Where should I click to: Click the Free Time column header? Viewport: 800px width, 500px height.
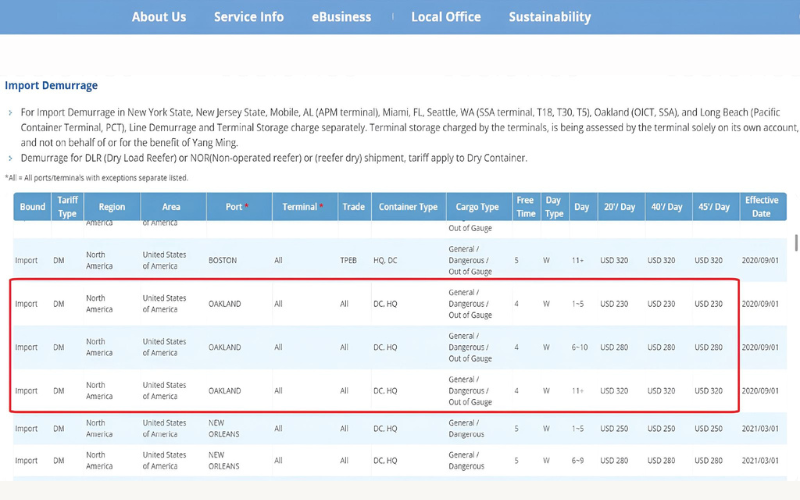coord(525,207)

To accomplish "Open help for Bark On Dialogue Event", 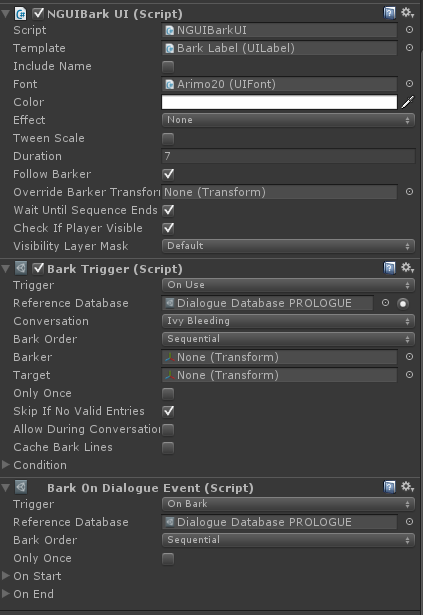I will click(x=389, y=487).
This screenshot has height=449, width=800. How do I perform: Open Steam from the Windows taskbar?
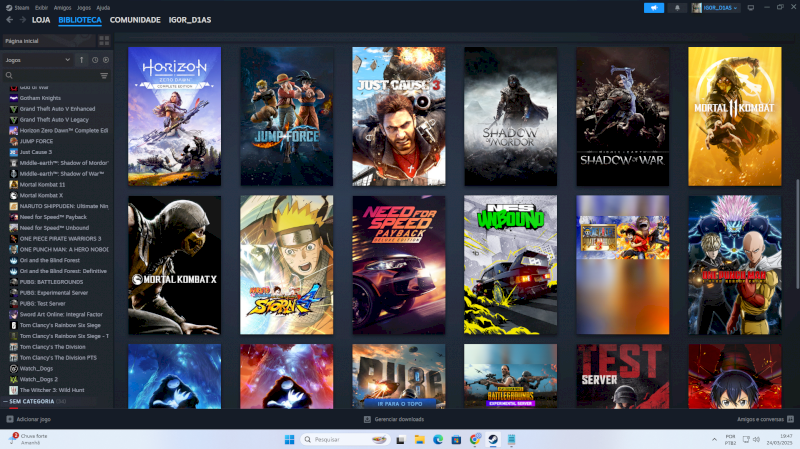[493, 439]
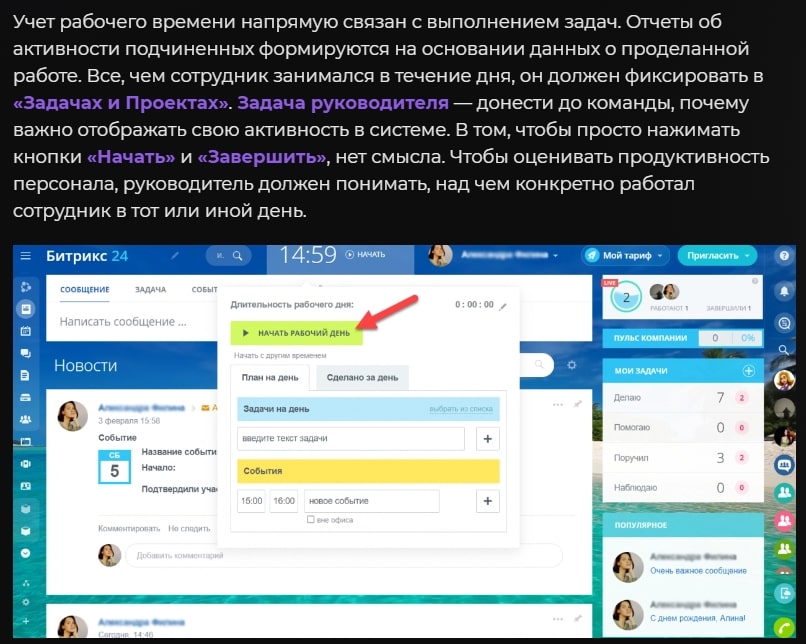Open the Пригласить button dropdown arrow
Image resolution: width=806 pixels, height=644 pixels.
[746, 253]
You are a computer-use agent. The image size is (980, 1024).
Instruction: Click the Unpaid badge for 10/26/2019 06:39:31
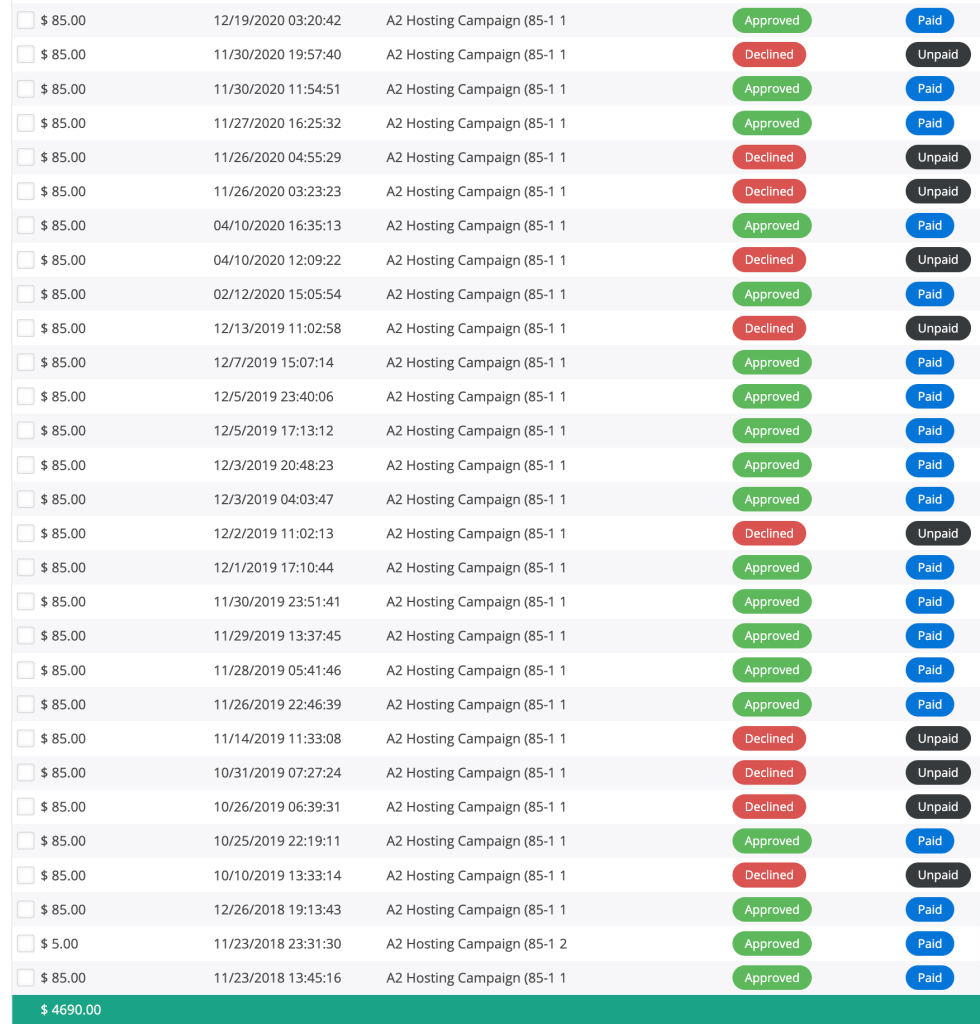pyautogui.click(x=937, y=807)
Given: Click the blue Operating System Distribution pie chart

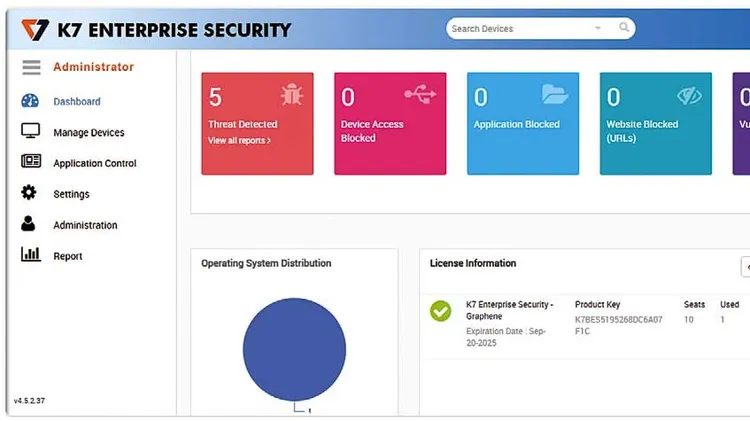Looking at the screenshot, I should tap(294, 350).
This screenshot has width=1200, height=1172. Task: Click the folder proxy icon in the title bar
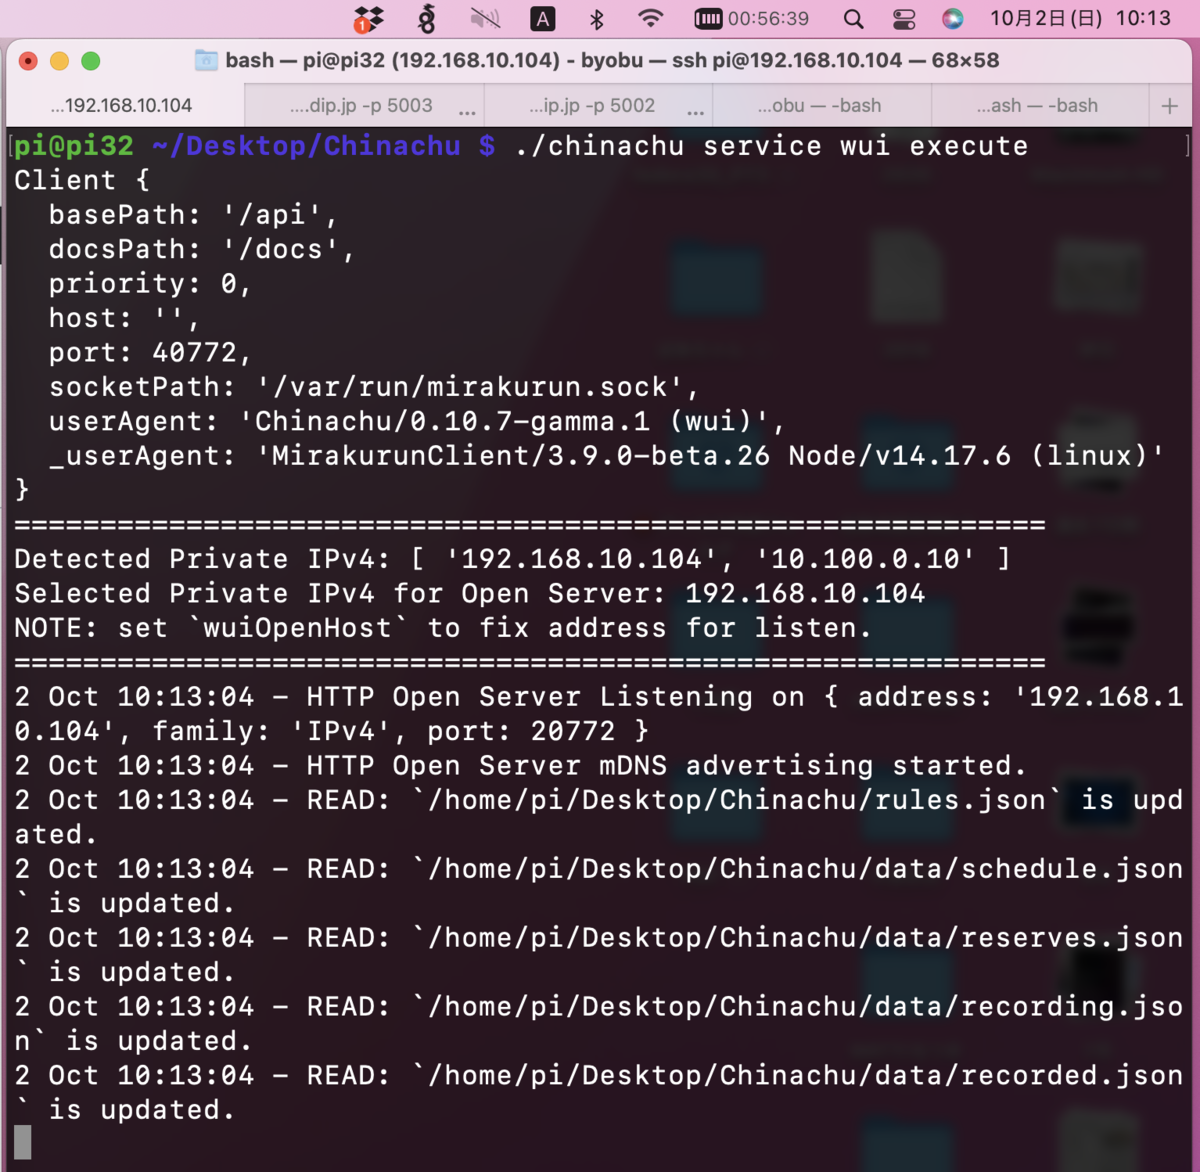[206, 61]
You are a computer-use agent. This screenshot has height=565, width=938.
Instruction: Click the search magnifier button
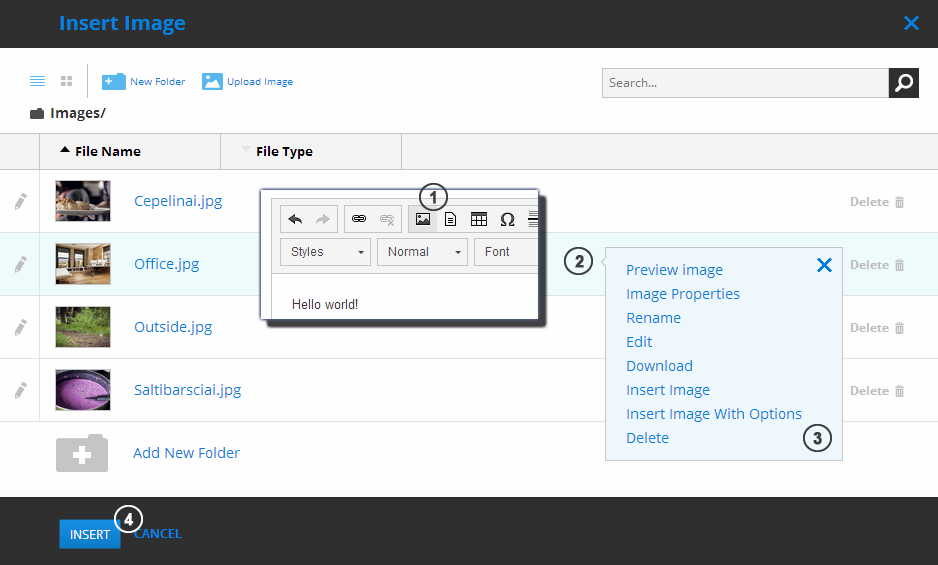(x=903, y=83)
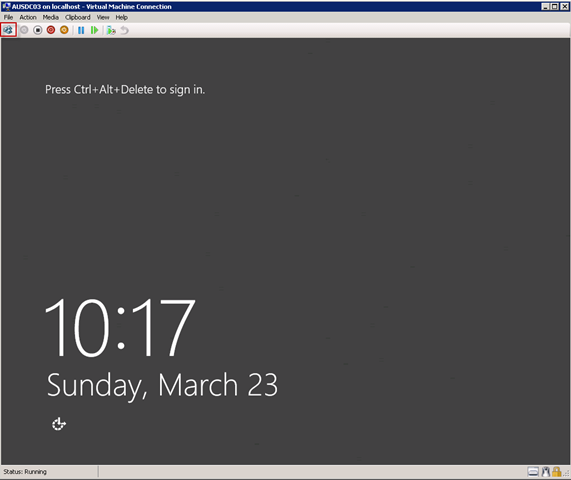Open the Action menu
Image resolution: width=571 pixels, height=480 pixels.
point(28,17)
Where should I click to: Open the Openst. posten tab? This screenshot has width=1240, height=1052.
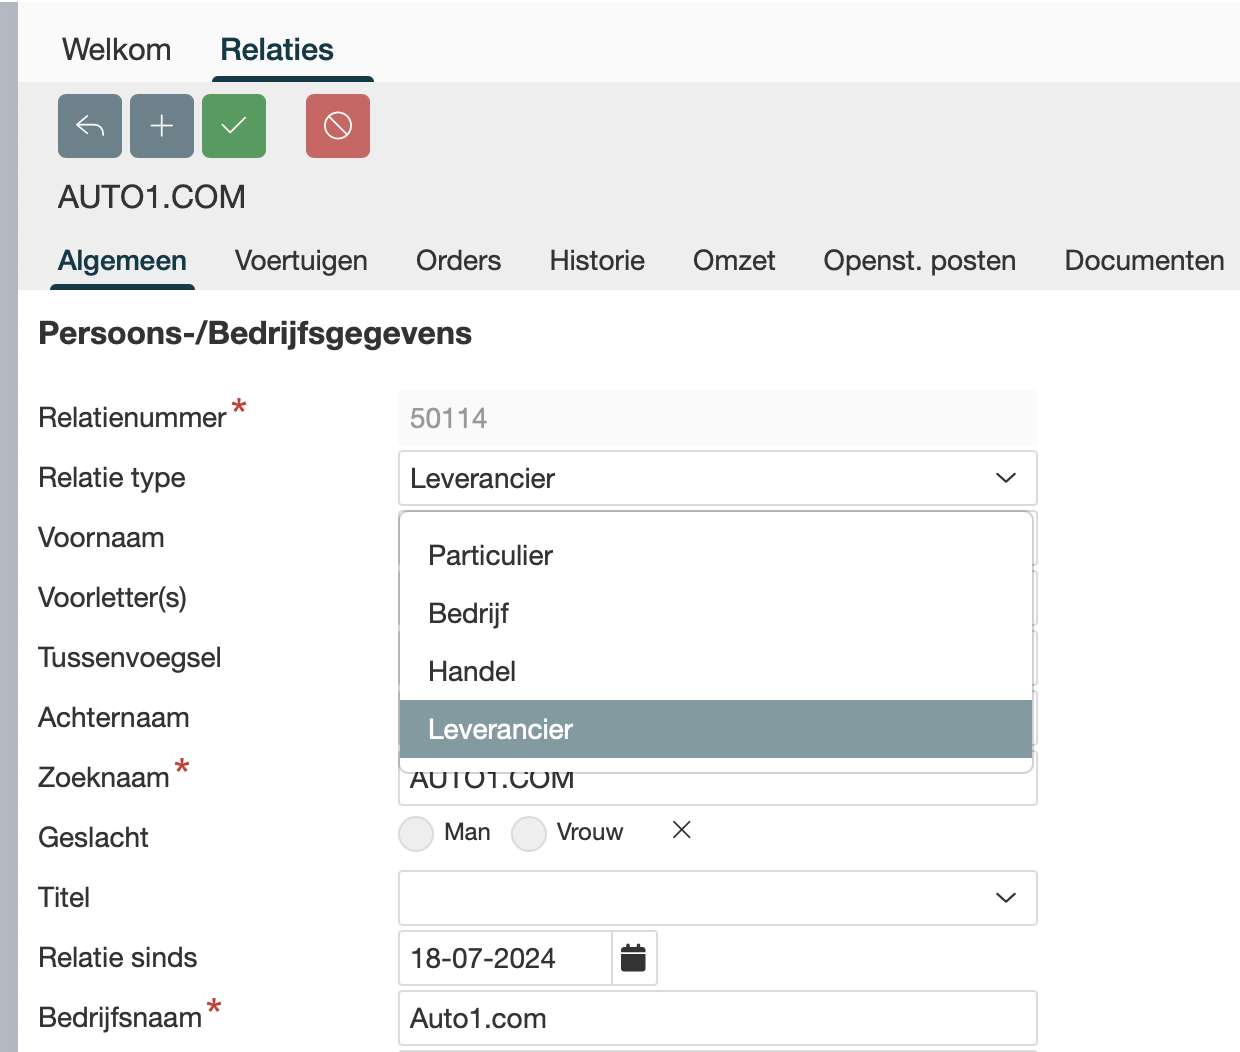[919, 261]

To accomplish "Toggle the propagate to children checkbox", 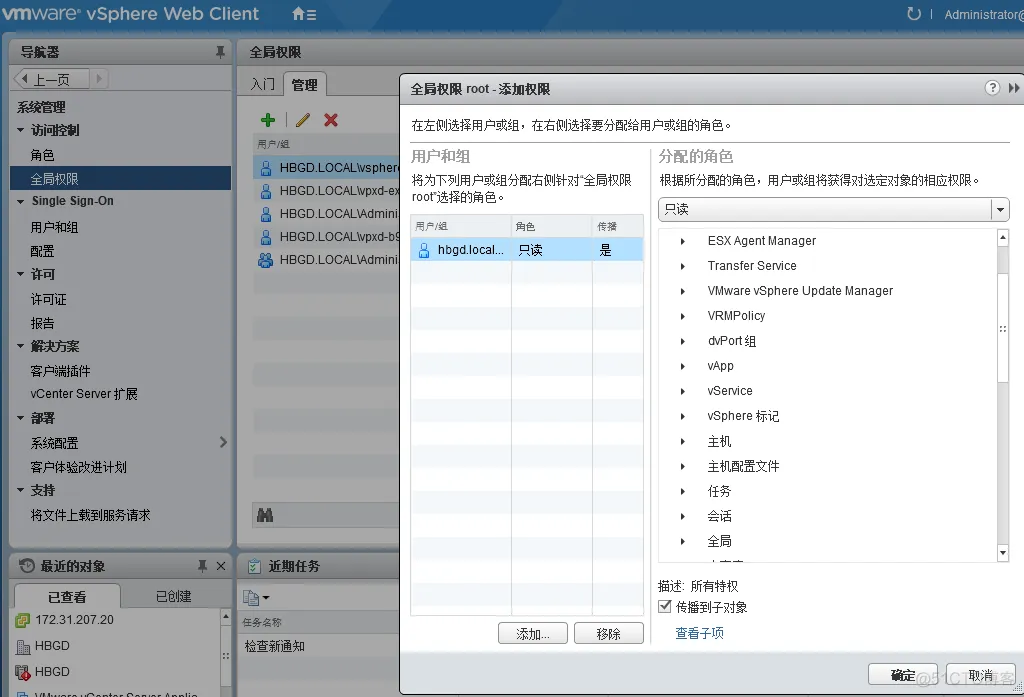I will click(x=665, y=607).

-=-=-

- PROBLEM STATEMENT:
Copy all lines above where "computer" is present.

- ANSWER TO THIS EXERCISE:
You are a computer-use agent. The image size is (980, 1024).
You are a computer-use agent. This screenshot has height=565, width=938.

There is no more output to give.